How to manage your anxiety around the Coronavirus. | Annie Wright, LMFT | www.anniewright.com

Unless you’ve been living under a rock and taking a major detox from all forms of media consumption and social contact, you’re well aware that the world is talking about COVID-19, the coronavirus.

And, like many, you’ve likely felt surges of anxiety about the coronavirus. 

I get it. I have a bit, too. 

I have a 15-month old daughter and live and work in one of the major metropolitan areas of the world. 

Odds are very high coronavirus will touch the Bay Area.

How to manage your anxiety around the Coronavirus. | Annie Wright, LMFT | www.anniewright.com

How to manage your anxiety around the Coronavirus.

And this can be anxiety-provoking to think about. 

So how do we manage this anxiety even as we move forward with our jobs and lives, tending to what we need to on a daily basis while living with the possibility that this flu could touch our lives.

I think we first take action where we can and then we use all the tools we have to manage our anxiety and help others around us manage their anxiety.

In terms of action, I’m an advocate for smart preparations and taking practical steps wherever when we can – whether this is prepping for California wildfire season, having an earthquake kit at home and at my daughter’s daycare, or having all the necessary fire safety equipment at my boutique therapy center.

Taking action when you can and when and where it’s appropriately advised and indicated is a smart thing to do.

To that end, I highly recommend that each of us do what we can to keep our immune systems healthy and then read up on what the CDC is recommending Americans do to prepare for a possible outbreak and quarantine and then follow their guidance.

If stocking up on two weeks of shelf-stable food and water and bleach makes you feel better and less anxious, go for it! 

If developing a plan with your child’s school/daycare provider alleviates your fear, do it. 

Whatever action(s) you need or want to take that will help you feel more in control to deal with whatever may come, do it.

But what do you do when you’ve taken all the action you can and your anxiety is still peaking? 

What do you do to manage your own feelings so you can be more calm and present for your kids or loved ones?

Here are a few of my best anxiety-management tools.

I hope they feel helpful and useful to you in these times.

Coronavirus Anxiety Tool #1: Ground Yourself & Calm Your Nervous System.

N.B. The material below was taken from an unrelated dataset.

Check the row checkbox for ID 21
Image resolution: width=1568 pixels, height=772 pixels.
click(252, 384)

When you’re feeling anxious, your autonomic nervous system (ANS) is aroused and activates your fight, flight, or freeze impulses, catalyzing a whole cascade of physiological symptoms throughout your body.

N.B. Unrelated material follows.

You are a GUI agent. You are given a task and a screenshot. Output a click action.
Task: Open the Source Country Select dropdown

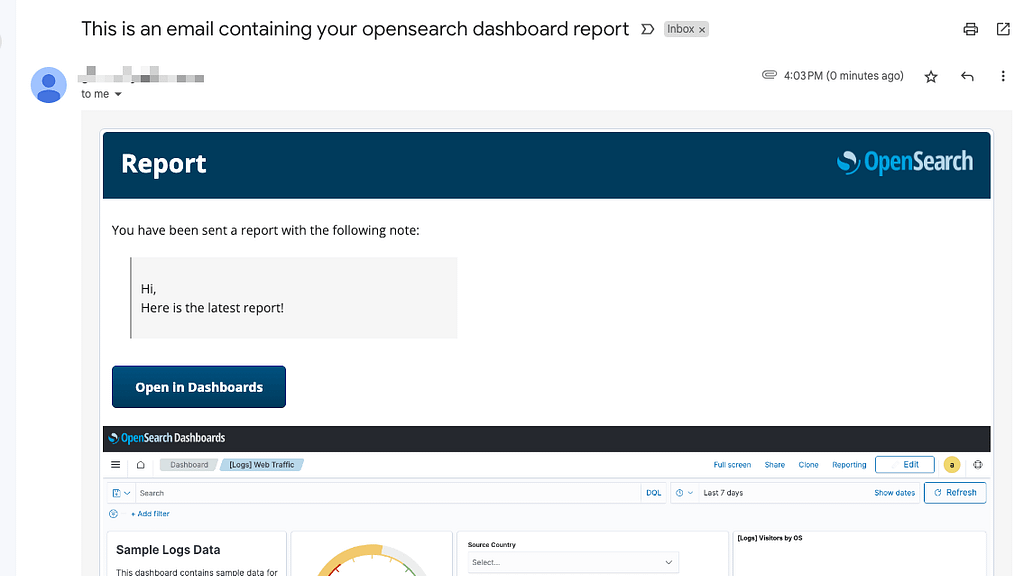click(571, 561)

One of the ways you can begin to calm your nervous system and ease your anxiety is through some physical grounding and breath-driven self-soothing.

A tool I’ve found to be incredibly effective is a simple presence and breathing exercise:

Sit comfortably in a chair or on the couch. Let your eyes close and rest your hands on your legs or on the furniture in whatever way feels comfortable to you. Slowly, and with your lips slightly open, begin taking a deep breath in, pushing your lower abdomen out with air, bringing oxygen to the bottom of your lungs. As you breathe in, notice your feet on the floor, your butt on the cushion, your back against the furniture. On your exhale, release your breath slowly — a few counts longer than your inhale — and continue bringing your awareness to any sensations or sounds you notice — maybe your fingers on the fabric of your pants, the sound of traffic outside, the breeze coming in through the window… Breathe in and breath out slowly, noticing all the slight sensations around you for 10-15 slow, mindful breaths, allowing your body to relax and your mind to center. And finally, when you’re ready, come back to the room.

The benefit to this particular tool is that it helps bring oxygen to our brain and calms our autonomic nervous system, allowing us to relax and access more parts of ourselves and to think and act from a more grounded, integrated place.

Coronavirus Anxiety Tool #2: Untwist Your Thinking & Challenge Your Anxiety-Provoking Thoughts.

If you pay attention to what you’re saying to yourself when you catch yourself feeling anxious, you’re probably saying something scary to yourself. 

Anxiety scans our lives and futures and tries to warn us of possible threats, so it’s pretty masterful in triggering scary thoughts.

One of my other favorite tools when my clients are struggling with scary, catastrophic future-oriented thoughts is to have them untwist their thinking with a version of questioning informed by The Work by Byron Katie. 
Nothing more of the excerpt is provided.